Python: Using run time inputs to change key values in a function

Question

import sys

def fun( a=7, b=1 ):
    print a, b

fun()
fun( a=5 )
fun( sys.argv[1:] )

The first fun() prints out '7,1', the second prints out '5,1', but the third prints out '['a=8', 'b=6'] 1]'. I would like to be able to call my program with

python my_program.py a=5 b=6

to change the value of the printed a and b. But this doesn't work since sys.argv[1] is a list of strings.

Is there any way to convert the the string list to a form the function can understand?

Answer 1

Use ** for kwarg unpacking:

d = {}
for a in sys.argv[1:]:
    k, v = a.split('=')
    d[k] = int(v)
func(**d)

Another way, using the csv module:

import csv
func(**{k: int(v) for k, v in csv.reader(sys.argv[1:], delimiter='=')})

As @MartijnPieters noted you may use the argparse module

parser = argparse.ArgumentParser(description='Process some integers.')
parser.add_argument('-a', type=int)
parser.add_argument('-b', type=int)

args = parser.parse_args()
fun(**dict(args._get_kwargs()))

but then you have to adjust the way you input your arguments

Answer 2

Use * to unpack a list into arguments:

fun(*sys.argv[1:])

Note that this will result in string arguments; sys.argv command line entries are always strings.

You may want to look into the argparse module to handle command line arguments for you, including automatic conversion:

import argparse

parser = argparse.ArgumentParser(description='Process some integers.')
parser.add_argument('-a', type=int, default=7)
parser.add_argument('-b', type=int, default=1)
args = parser.parse_args()

func(args.a, args.b)

Then use:

$ python my_program.py -a=5 -b=6

The added advantage here is that you get proper help feedback, and you follow standard command-line conventions:

$ python my_program.py --help
usage: [-h] [-a A] [-b B]

Process some integers.

optional arguments:
  -h, --help  show this help message and exit
  -a A
  -b B

DATASET CONTENT:
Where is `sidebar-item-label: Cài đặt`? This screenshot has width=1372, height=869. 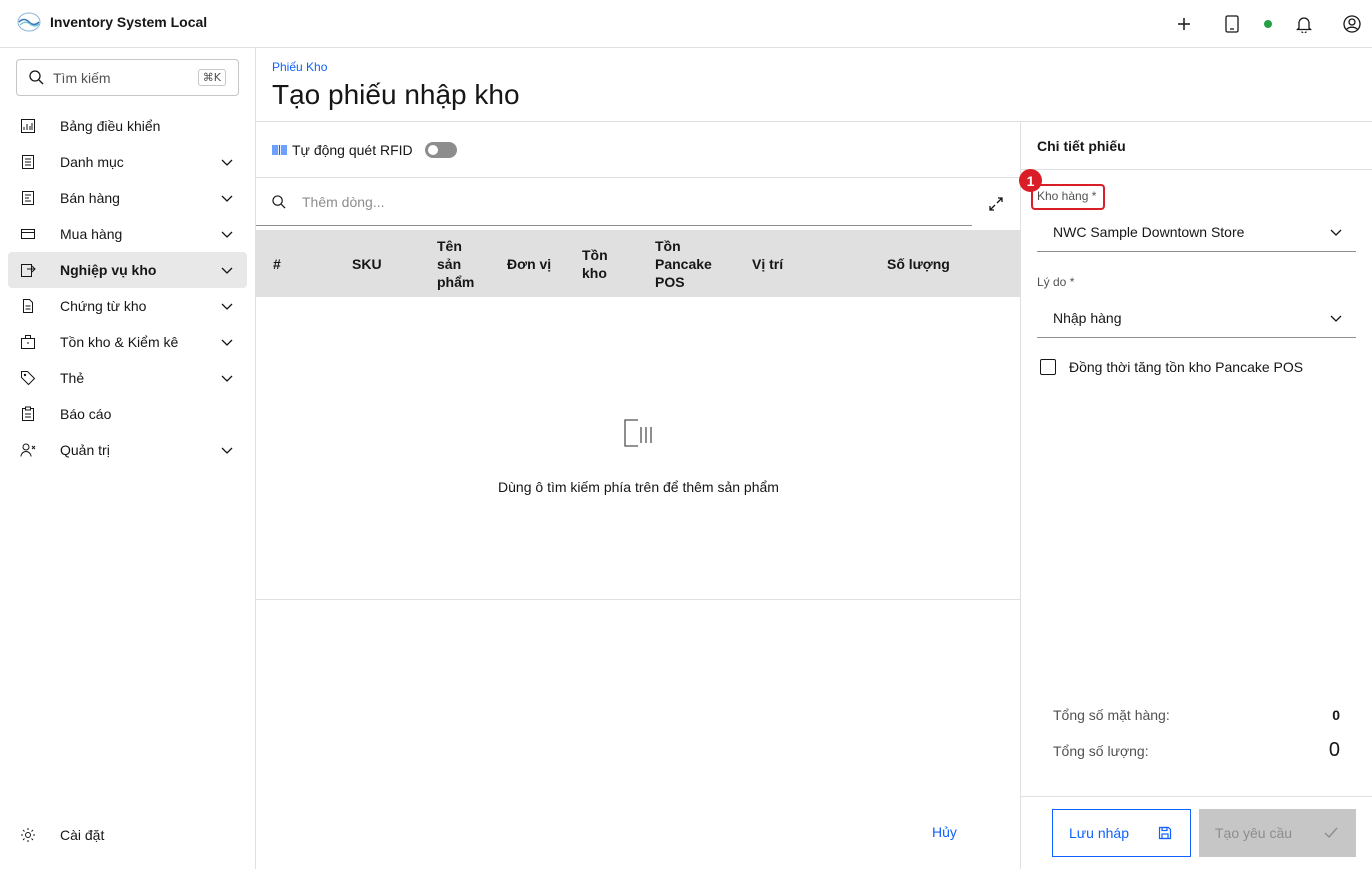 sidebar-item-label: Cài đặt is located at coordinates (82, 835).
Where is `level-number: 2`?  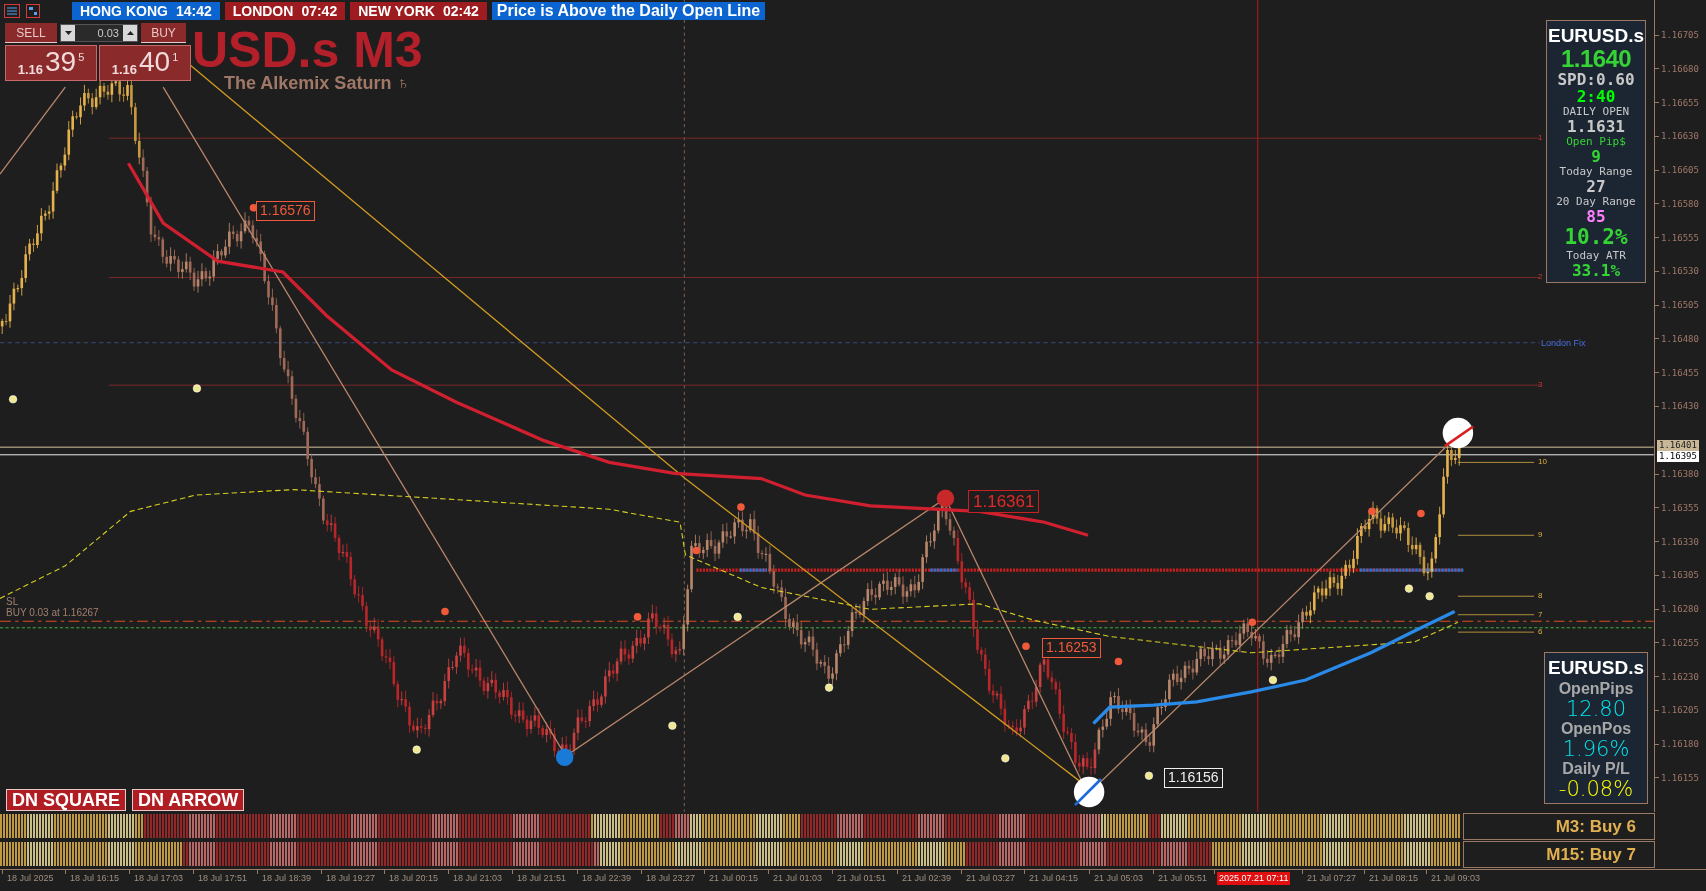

THE TASK: Write out the part of the forum thread from "python my_program.py a=5" up to and including "d[k] = int(v)". The lines that come after the forum thread have no connection to it.

ANSWER:
python my_program.py a=5 b=6

to change the value of the printed a and b. But this doesn't work since sys.argv[1] is a list of strings.

Is there any way to convert the the string list to a form the function can understand?

Answer 1

Use ** for kwarg unpacking:

d = {}
for a in sys.argv[1:]:
    k, v = a.split('=')
    d[k] = int(v)